#### WHAT TO WORK ON:
Turn the records below into a JSON list of strings, with one string for each line and no blank lines. Leave the pictures out.

#### GIVEN INFORMATION:
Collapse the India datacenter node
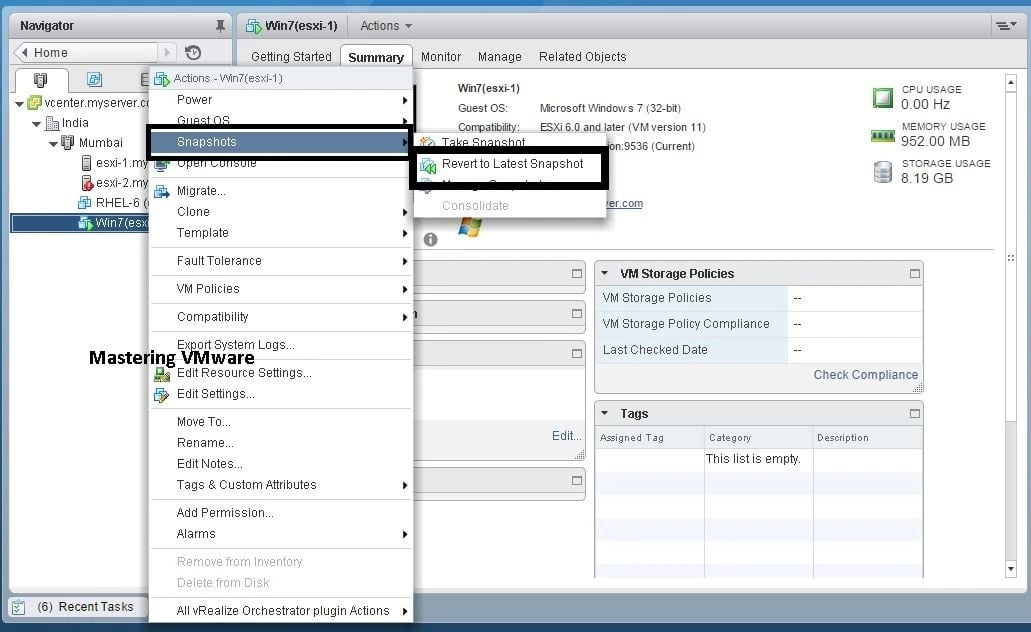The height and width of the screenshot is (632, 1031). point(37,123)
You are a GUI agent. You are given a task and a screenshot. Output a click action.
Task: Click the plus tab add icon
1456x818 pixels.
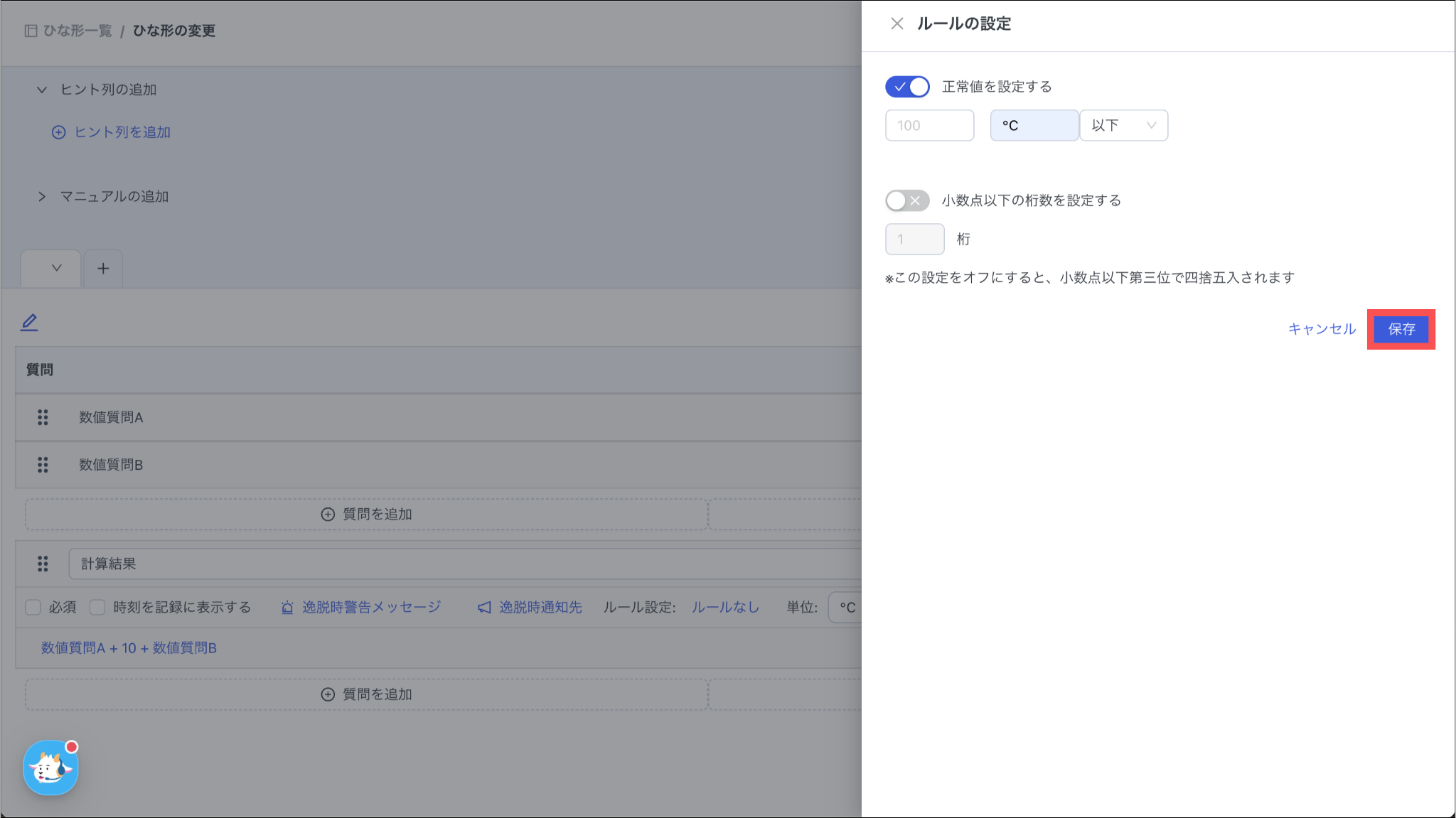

#### TASK SOLUTION:
[
  "Collapse the India datacenter node",
  "The height and width of the screenshot is (632, 1031). point(37,123)",
  "You are a GUI agent. You are given a task and a screenshot. Output a click action.",
  "Task: Click the plus tab add icon",
  "1456x818 pixels."
]